2011 film by Céline Sciamma

Tomboy is a 2011 French drama film written and directed by Céline Sciamma. The story follows a 10-year-old gender non-conforming child, who moves to a new neighborhood during the summer holiday and experiments with their gender presentation, adopting the name Mickaël. The film opened to positive reviews, with critics praising the directing and the performers, particularly Zoé Héran as the lead.

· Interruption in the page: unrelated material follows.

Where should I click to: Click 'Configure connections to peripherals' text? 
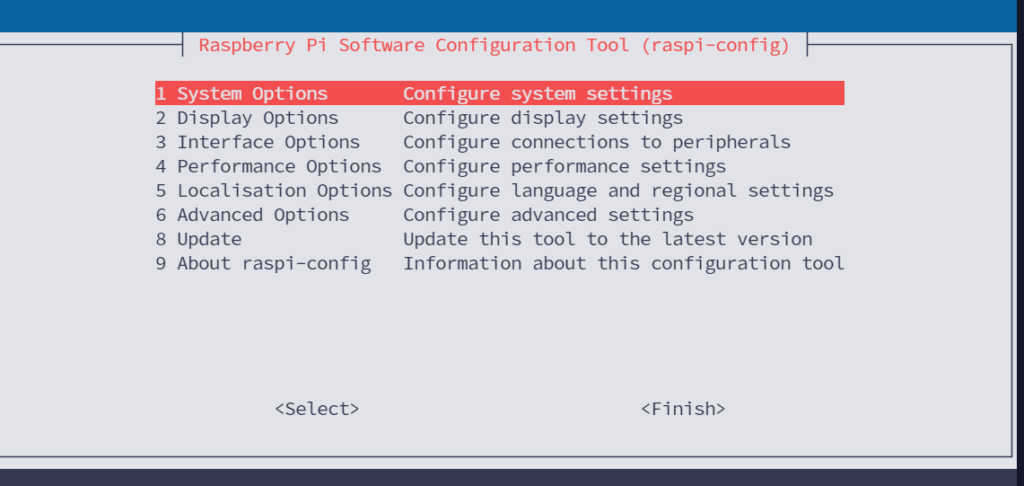pyautogui.click(x=597, y=142)
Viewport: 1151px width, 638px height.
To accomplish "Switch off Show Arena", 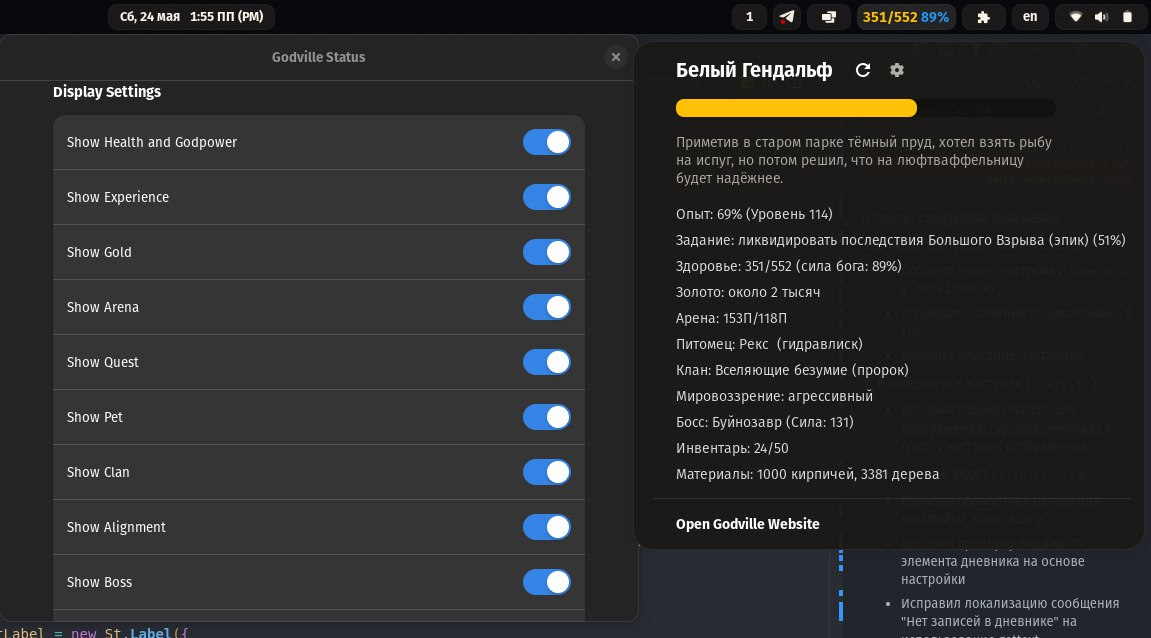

Tomboy was released on DVD-Video and Blu-ray in the United Kingdom on 5 March 2012, and in the United States on 5 June 2012.

==Plot==
Laure is a 10-year-old girl whose family moves to a new address in Paris. Laure sees a group of boys playing outside the window and goes to play with them, but they disappear quickly. Instead, Laure meets Lisa, a neighborhood girl. Lisa assumes that Laure is a boy and asks for Laure's name. After a moment's thought, Laure comes up with the male name "Mickaël". Lisa then introduces Mickaël/Laure to the rest of the neighborhood children, stating that Mickaël is the new kid in the apartment complex. Mickaël becomes friends with Lisa and the boys, playing soccer with them. When invited to go swimming, Mickaël cuts a one-piece swimsuit into male swim briefs, and makes a clay penis to put inside.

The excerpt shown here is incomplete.